What a GREAT guy!!! It breaks my heart. In my prayers.


----------



## tbadams (Dec 29, 2008)

We lost a real mentor to the sport, Howard's advice will stay with me for the remainder of my dog years. RIP Howard


----------



## Miriam Wade (Apr 24, 2003)

This is very surreal. Mary, I'm sorry. You've lost a dear, dear friend. I only met Howard a few times, but once was a week training in TX and it was very clear that this was his love and passion. He most certainly paid it forward with advice on RTF. What a shock and a shame, as his intentions were always good.

Rest in Peace Howard. I hope you are meeting dear friends and dogs.

M


----------



## Kevinismybrother (Aug 3, 2009)

Very sad news. Howard was always a gentleman and willing to help. Prayers to all his family and friends. He will be missed.


----------



## Renee P. (Dec 5, 2010)

Wow, I'm very sorry to hear this. I only know him through RTF, definitely one of the good guys, always always a nice guy. 

I learned a lot from him on RTF.


----------



## Rick_C (Dec 12, 2007)

Just saw this over on FB and I'm still shocked. Howard was one of the posters here that I always clicked on a thread when I saw he had posted because you knew he was going to pass on some wisdom. I had the chance to chat with him via FB a few times about breedings or he'd ask if I knew how one of his pups was doing. Such a good guy and a damn good trainer. You will be missed Howard.


----------



## Justin Allen (Sep 29, 2009)

Man I hate to hear this. I only spoke with him a few times over the phone but it wasn't hard to see that he was one of the good guys.
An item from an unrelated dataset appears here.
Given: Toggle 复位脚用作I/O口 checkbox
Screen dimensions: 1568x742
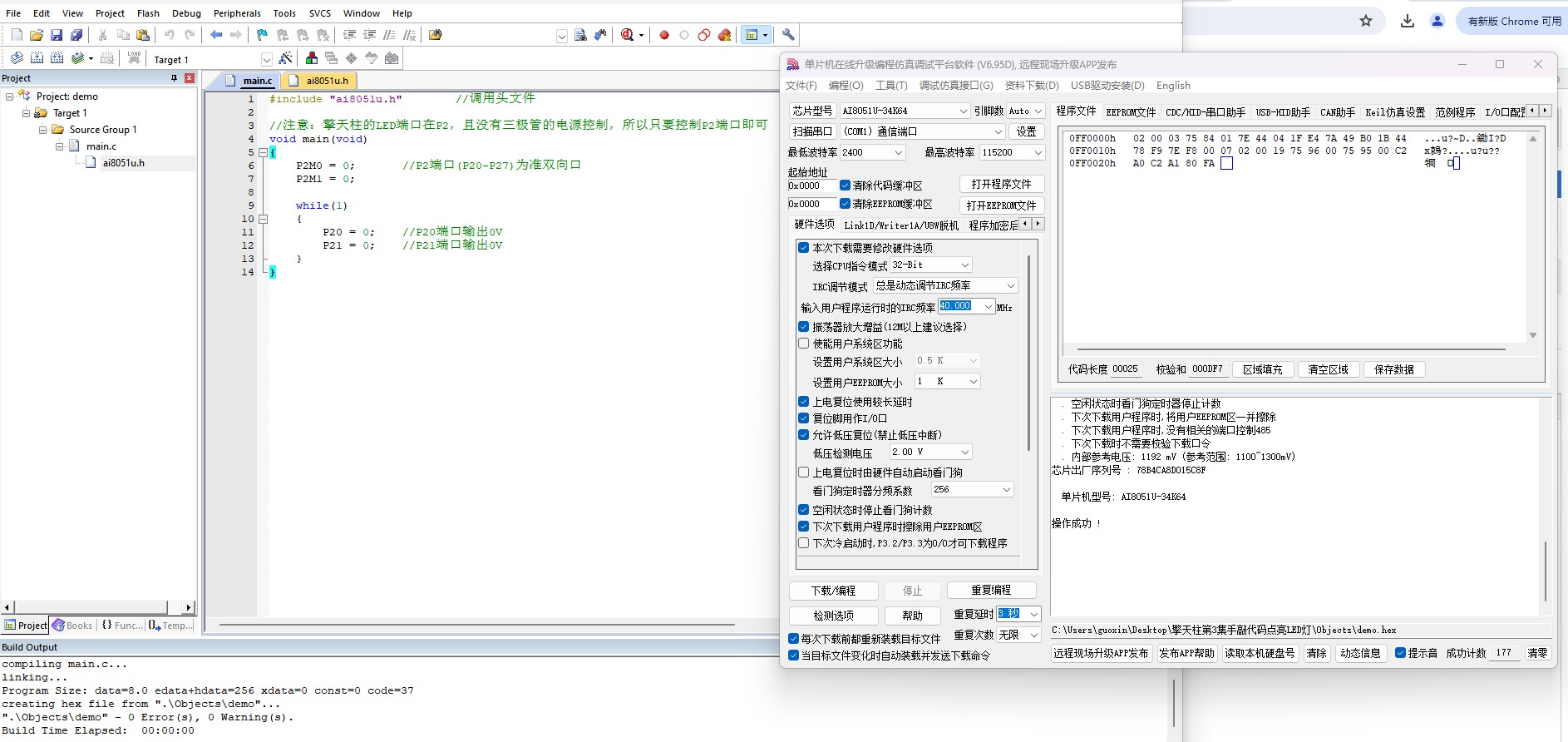Looking at the screenshot, I should pyautogui.click(x=804, y=418).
RIP Mr. Howard.


----------



## thelast2 (Dec 7, 2012)

I Had only known Howard for a few years, he was one heck of a guy. Definitely a wealth of knowledge when it came to training retrievers. He had a true love for the game and it showed everytime you would watch him run his dogs. He will leave a void here in Alaska and through out the retriever community. RIP Howard


----------



## shawninthesticks (Jun 13, 2010)

I guess GOD needed a true helper in dark times, RIP, and thanks to your contribution to your fellow man and dog .
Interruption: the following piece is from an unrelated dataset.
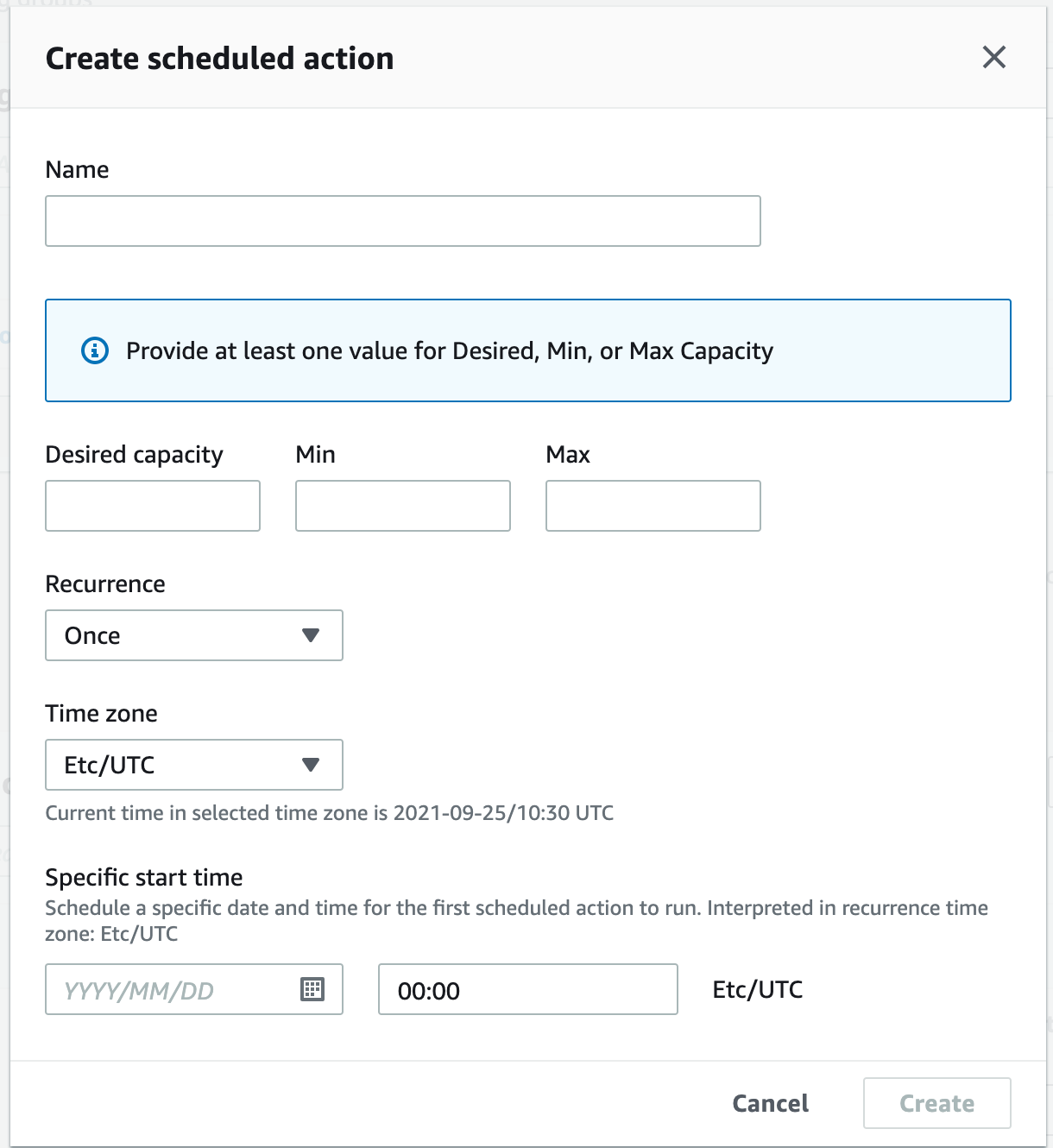Click the info icon in the capacity notice
This screenshot has width=1053, height=1148.
point(95,350)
It is possible to miss someone you never met.


----------



## Guest (Nov 3, 2013)

Sitting here in shock rtf won't be the same without you Howard. I always remember our training time in Niland what a fun time. You will be missed.
Your babies will be well taken care of don't worry. prayers sent to all his friends and Fanily
cindy and mark Lowans


----------



## dpate (Mar 16, 2011)

RIP Howard.


----------



## Wayne Nutt (Jan 10, 2010)

Oh no! What a loss. I will miss all the advice he gave me and others. I never met him but liked and respected him.


----------



## Jennifer Henion (Jan 1, 2012)

Really hard to take. It is surprising to tear up over the loss of someone I never met in person, but Howard was the kind of guy to reach out and make a difference to people he never met. It was an honor to communicate with Howard and learn from him. Thanks for being open hearted and reaching out! He will be missed!

Jennifer


----------



## Chris Atkinson (Jan 3, 2003)

This is such sad news. Howard was one of the folks who made RTF a more valuable, more pleasant place. Howard was both generous and tolerant with his knowledge and treatment of others.

I just phoned him a few days ago to ask his opinion on some drills he posted about a while back. He was as generous and kind on the phone as he was in text on this resource.

God Bless You Howard. You will be missed.

Mary are Howard's dogs OK and taken care of?

Chris


----------



## BJGatley (Dec 31, 2011)

shawninthesticks said:


> I guess GOD needed a true helper in dark times, RIP, and thanks to your contribution to your fellow man and dog .
> 
> *It is possible to miss someone you never me*t.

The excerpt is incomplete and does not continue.